Given text:

________________________________________

A cane or walking stick, constructed of buffalo bone, with crude folk art carving near the top. Given by Senator George Hearst (father of William Randolph Hearst) to Wyatt Earp as a thank you gift for accompanying and protecting the Senator while on business in Tombstone and other dangerous territory in 1881. Earp’s widow later gifted the walking stick to Stuart Lake. 33” long, excellent condition, shows wear at tip from use.

Accompanied by the original carbon copy of a letter from Stuart Lake to William Randolph Hearst, dated August 31, 1929, detailing Senator Hearst’s travels with Wyatt Earp, and which reads, in part:

“Your father had a walking stick, made of buffalo bone and handcarved by some Indian, which he had carried for several years, ever since it had been given to him by the chief of a tribe – Sioux, I think – during a visit to the Deadwood country… He had this stick in his hand at the time of parting from Wyatt Earp in Tombstone, and as Wyatt, himself, told me on several occasions, insisted that he accept it as a memento of their trip through the Arizona wilderness.

________________________________________

Dataset:
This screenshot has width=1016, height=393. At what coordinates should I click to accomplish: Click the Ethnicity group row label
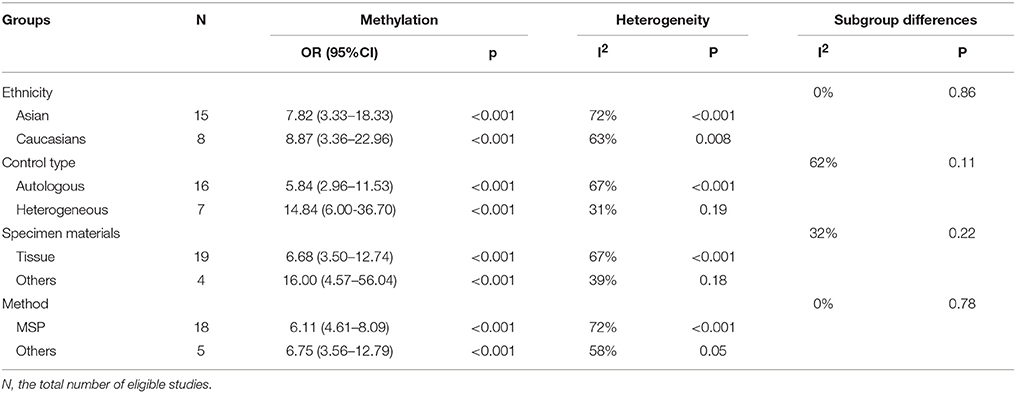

________________________________________

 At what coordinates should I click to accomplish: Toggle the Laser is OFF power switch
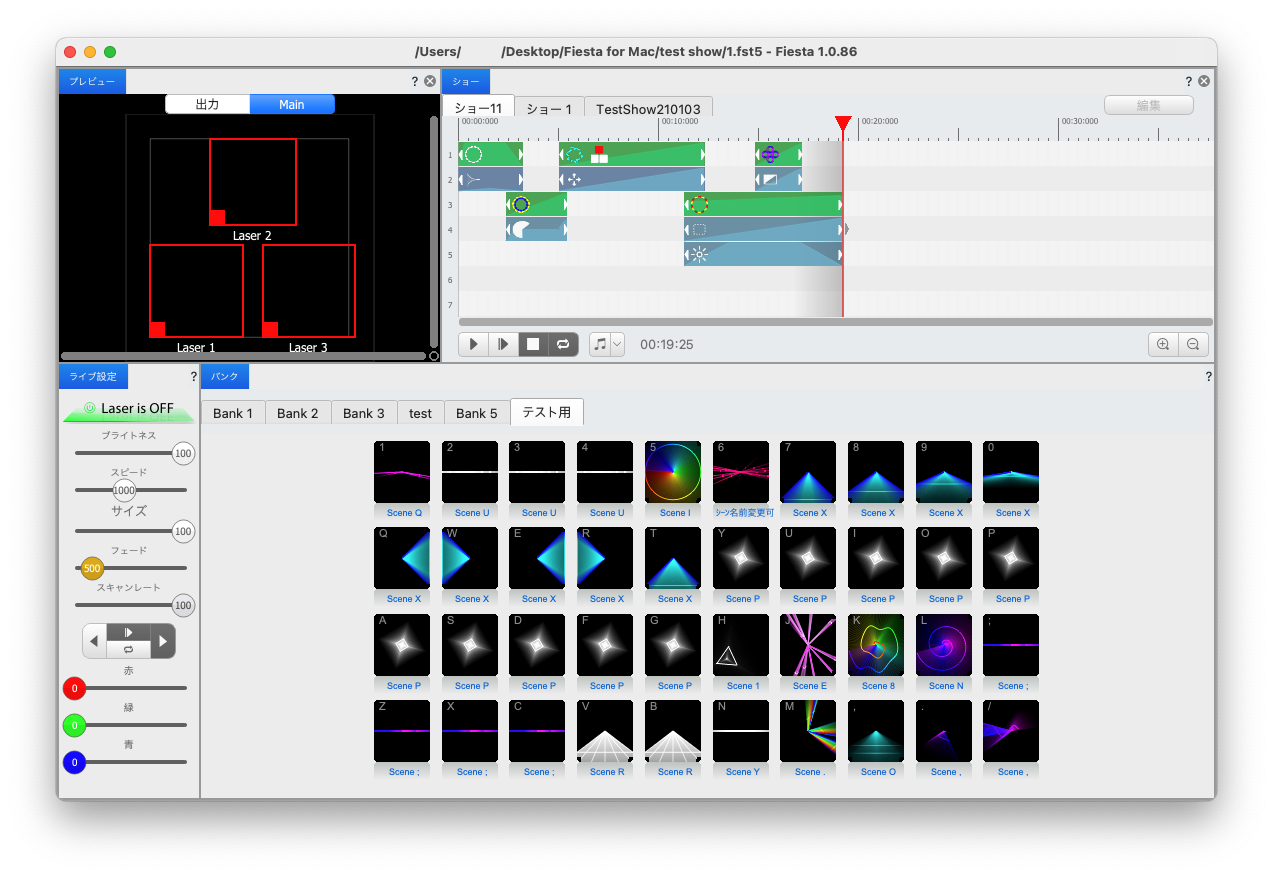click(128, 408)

________________________________________

Exercise brief: Continue the description of the buffalo bone walking stick given to Wyatt Earp from the point where it stops.

Result:
Knowing of the association which the stick represented Wyatt was reluctant to accept the gift, but your father climbed into the Benson stage and left the marshal standing in Allen Street with the stick in his hand. For the next forty-seven years, until his death, Wyatt Earp kept the buffalo-bone cane with him wherever he went, carrying it in the streets of San Francisco, Los Angeles and other cities when he was in such civilized communities. He showed it to me and told me its story a few weeks before he died. After his death, Mrs. Earp gave the stick to me…”

Provenance: Senator George Hearst; to Wyatt Earp; to Stuart Lake; to current owner.